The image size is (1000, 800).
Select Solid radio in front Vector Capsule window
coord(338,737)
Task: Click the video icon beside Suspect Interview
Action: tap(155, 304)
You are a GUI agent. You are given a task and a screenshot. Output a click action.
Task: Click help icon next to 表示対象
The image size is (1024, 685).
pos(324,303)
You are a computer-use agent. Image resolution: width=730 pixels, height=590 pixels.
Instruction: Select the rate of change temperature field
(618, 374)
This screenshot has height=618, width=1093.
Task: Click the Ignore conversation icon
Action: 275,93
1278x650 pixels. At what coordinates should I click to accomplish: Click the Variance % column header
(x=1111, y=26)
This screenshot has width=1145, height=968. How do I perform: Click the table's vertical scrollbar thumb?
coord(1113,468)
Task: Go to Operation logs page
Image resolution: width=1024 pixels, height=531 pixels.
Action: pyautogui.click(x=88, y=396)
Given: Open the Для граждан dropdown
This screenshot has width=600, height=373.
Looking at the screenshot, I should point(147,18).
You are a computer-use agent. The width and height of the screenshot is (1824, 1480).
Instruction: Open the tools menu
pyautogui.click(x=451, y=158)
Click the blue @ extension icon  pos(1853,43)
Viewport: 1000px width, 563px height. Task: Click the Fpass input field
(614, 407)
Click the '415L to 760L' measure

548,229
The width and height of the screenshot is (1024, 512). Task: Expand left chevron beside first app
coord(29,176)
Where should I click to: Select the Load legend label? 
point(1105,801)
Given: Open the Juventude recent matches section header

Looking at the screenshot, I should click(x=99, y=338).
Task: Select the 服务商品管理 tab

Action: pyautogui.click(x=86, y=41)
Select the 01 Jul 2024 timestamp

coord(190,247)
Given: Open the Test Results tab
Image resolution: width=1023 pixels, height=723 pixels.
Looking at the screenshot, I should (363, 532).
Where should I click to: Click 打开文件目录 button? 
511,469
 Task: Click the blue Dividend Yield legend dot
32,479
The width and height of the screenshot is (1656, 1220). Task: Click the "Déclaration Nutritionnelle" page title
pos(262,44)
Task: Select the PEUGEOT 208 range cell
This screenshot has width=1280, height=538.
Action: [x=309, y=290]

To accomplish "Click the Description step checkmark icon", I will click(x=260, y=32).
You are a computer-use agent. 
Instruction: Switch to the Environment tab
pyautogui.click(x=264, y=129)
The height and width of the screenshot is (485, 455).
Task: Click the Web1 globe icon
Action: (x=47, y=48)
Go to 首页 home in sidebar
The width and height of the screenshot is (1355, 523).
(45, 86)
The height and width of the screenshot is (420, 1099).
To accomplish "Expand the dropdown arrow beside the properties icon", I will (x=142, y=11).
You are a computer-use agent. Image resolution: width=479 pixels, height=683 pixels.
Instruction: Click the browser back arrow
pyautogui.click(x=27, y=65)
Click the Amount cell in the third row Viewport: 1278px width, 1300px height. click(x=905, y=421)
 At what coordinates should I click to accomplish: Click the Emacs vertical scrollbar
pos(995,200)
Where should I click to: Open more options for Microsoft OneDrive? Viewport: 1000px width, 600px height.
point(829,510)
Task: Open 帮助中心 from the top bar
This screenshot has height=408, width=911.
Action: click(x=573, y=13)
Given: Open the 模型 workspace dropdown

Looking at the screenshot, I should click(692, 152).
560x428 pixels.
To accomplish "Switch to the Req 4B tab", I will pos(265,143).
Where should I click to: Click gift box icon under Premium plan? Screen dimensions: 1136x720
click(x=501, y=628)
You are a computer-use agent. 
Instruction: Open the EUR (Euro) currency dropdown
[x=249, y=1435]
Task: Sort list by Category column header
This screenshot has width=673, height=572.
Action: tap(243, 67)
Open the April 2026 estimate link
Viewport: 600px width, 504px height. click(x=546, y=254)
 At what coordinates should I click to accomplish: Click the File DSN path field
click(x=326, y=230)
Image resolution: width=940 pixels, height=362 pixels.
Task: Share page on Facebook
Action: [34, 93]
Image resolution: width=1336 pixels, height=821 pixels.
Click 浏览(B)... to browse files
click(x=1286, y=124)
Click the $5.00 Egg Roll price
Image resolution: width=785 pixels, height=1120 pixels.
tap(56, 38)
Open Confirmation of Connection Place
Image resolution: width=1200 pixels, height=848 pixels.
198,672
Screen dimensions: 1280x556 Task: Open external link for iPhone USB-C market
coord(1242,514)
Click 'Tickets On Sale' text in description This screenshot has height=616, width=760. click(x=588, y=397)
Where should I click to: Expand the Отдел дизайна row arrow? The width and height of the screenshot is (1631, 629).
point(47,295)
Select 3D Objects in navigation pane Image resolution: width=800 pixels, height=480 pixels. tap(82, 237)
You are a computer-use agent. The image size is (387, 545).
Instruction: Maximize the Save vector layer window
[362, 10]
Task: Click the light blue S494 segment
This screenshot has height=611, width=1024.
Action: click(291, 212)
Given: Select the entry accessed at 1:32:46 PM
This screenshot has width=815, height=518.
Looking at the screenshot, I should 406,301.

◇ ◇ ◇ ◇ ◇ ◇ ◇

Problem to solve: Beginning with the line in which "Select 3D Objects" appears, set down each line through the last one in the listing, unchanged and with no extras.

Result of the exercise:
Select 3D Objects in navigation pane Image resolution: width=800 pixels, height=480 pixels. tap(82, 237)
You are a computer-use agent. The image size is (387, 545).
Instruction: Maximize the Save vector layer window
[362, 10]
Task: Click the light blue S494 segment
This screenshot has height=611, width=1024.
Action: click(291, 212)
Given: Select the entry accessed at 1:32:46 PM
This screenshot has width=815, height=518.
Looking at the screenshot, I should 406,301.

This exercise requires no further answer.